[Dataset entries]
=== Begin Enclosure ===

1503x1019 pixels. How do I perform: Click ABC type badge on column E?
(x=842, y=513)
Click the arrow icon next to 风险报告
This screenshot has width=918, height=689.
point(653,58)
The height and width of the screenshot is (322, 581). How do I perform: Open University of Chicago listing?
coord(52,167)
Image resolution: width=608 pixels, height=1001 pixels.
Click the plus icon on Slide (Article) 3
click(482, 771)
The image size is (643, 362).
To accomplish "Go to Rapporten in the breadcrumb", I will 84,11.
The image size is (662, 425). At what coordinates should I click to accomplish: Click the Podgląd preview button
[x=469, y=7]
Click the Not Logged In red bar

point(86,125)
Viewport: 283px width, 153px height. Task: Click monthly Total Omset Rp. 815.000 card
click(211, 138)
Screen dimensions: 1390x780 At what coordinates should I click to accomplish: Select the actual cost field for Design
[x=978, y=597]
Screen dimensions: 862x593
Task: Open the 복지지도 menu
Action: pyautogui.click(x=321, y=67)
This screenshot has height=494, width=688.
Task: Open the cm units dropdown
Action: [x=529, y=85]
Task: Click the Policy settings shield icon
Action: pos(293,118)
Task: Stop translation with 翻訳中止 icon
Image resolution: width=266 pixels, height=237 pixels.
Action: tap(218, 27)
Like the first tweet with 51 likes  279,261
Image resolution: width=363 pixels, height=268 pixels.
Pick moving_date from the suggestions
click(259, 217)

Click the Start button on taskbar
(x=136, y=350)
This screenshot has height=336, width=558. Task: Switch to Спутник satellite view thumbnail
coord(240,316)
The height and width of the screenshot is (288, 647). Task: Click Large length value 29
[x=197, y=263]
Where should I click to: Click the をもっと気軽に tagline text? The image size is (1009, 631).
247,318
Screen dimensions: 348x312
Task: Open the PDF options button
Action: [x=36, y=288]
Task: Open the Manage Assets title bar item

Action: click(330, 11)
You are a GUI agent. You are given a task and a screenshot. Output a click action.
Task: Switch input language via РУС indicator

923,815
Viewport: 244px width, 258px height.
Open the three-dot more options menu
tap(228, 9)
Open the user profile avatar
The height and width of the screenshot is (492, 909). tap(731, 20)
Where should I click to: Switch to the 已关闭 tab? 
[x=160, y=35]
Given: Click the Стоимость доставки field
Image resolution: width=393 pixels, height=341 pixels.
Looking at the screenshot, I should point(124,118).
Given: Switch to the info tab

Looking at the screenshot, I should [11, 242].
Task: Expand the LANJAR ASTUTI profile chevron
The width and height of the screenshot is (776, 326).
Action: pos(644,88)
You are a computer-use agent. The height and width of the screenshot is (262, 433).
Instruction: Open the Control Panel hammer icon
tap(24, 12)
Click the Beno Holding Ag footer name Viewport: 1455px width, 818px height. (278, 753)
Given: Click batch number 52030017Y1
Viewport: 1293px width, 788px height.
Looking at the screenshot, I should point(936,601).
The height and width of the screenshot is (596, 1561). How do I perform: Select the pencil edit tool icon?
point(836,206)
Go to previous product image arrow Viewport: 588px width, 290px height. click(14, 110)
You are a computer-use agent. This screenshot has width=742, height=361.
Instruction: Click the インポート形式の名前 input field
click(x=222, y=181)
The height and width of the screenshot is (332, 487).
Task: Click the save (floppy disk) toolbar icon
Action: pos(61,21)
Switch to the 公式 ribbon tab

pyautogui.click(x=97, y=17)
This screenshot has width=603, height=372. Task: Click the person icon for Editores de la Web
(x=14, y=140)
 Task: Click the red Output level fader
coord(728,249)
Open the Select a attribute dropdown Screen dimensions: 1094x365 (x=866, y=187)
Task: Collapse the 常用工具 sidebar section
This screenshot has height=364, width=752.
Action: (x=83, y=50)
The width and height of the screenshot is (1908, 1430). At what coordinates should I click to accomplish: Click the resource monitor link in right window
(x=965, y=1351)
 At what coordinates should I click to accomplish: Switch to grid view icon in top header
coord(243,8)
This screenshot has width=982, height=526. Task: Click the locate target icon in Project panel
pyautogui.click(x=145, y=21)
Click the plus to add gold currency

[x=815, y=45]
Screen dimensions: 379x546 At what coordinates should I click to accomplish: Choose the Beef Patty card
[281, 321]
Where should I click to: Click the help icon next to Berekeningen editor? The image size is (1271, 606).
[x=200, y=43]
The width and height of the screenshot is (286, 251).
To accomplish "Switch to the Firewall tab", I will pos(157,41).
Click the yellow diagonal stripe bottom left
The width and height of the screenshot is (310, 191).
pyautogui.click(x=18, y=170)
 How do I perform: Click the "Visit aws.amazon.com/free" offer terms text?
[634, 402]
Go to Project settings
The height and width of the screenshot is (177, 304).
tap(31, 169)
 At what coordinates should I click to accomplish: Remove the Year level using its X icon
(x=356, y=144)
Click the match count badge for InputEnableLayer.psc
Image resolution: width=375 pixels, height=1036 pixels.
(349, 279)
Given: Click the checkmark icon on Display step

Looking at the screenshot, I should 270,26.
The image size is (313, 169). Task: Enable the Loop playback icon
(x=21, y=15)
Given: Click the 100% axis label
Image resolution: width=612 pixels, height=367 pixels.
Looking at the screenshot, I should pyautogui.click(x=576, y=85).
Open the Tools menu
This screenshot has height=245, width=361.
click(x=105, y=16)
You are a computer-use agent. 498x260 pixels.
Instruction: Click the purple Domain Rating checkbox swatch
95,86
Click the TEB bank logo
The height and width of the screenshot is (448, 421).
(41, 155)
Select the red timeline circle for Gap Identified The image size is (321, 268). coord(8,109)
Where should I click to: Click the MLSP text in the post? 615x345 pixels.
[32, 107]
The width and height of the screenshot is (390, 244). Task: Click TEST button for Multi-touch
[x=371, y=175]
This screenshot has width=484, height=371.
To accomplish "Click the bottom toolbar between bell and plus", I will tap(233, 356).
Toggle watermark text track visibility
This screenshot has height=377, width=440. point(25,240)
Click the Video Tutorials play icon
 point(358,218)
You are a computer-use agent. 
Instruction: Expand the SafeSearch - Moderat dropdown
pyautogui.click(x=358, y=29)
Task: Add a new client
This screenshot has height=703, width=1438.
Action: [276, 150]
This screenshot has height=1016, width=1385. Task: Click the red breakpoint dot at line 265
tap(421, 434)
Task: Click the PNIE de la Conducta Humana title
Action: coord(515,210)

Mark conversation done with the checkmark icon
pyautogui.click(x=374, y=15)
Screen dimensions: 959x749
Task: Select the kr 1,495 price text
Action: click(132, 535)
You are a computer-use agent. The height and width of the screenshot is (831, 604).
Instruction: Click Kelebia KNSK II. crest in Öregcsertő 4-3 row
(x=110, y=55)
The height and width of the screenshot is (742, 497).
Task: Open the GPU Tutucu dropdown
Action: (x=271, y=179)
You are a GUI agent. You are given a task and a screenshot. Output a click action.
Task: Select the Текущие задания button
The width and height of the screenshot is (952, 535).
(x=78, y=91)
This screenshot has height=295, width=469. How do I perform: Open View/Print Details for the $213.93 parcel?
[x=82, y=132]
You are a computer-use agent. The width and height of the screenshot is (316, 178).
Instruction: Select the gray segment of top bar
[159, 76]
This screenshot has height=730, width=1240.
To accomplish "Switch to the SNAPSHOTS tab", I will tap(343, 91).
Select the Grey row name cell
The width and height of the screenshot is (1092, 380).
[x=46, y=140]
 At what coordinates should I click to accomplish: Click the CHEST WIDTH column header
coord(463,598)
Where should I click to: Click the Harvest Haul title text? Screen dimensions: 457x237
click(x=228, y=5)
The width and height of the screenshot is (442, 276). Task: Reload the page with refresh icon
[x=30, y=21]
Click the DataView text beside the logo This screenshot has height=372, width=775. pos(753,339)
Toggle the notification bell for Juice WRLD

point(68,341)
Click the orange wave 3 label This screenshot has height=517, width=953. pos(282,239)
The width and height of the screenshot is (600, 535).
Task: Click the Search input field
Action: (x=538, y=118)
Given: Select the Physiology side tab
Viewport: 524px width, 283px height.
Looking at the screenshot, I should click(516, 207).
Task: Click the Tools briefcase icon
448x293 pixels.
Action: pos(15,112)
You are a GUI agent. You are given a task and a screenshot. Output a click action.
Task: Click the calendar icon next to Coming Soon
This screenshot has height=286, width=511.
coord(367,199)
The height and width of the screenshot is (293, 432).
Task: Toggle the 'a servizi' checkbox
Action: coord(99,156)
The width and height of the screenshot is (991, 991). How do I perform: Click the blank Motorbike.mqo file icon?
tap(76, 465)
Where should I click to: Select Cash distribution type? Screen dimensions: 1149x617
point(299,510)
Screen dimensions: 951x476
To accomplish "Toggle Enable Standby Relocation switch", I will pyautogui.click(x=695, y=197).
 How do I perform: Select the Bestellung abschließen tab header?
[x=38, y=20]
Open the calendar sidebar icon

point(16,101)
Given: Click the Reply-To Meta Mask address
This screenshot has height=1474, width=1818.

=== End Enclosure ===

The expected answer is a copy of each line above containing "Tools".

Open the Tools menu
Task: Click the Tools briefcase icon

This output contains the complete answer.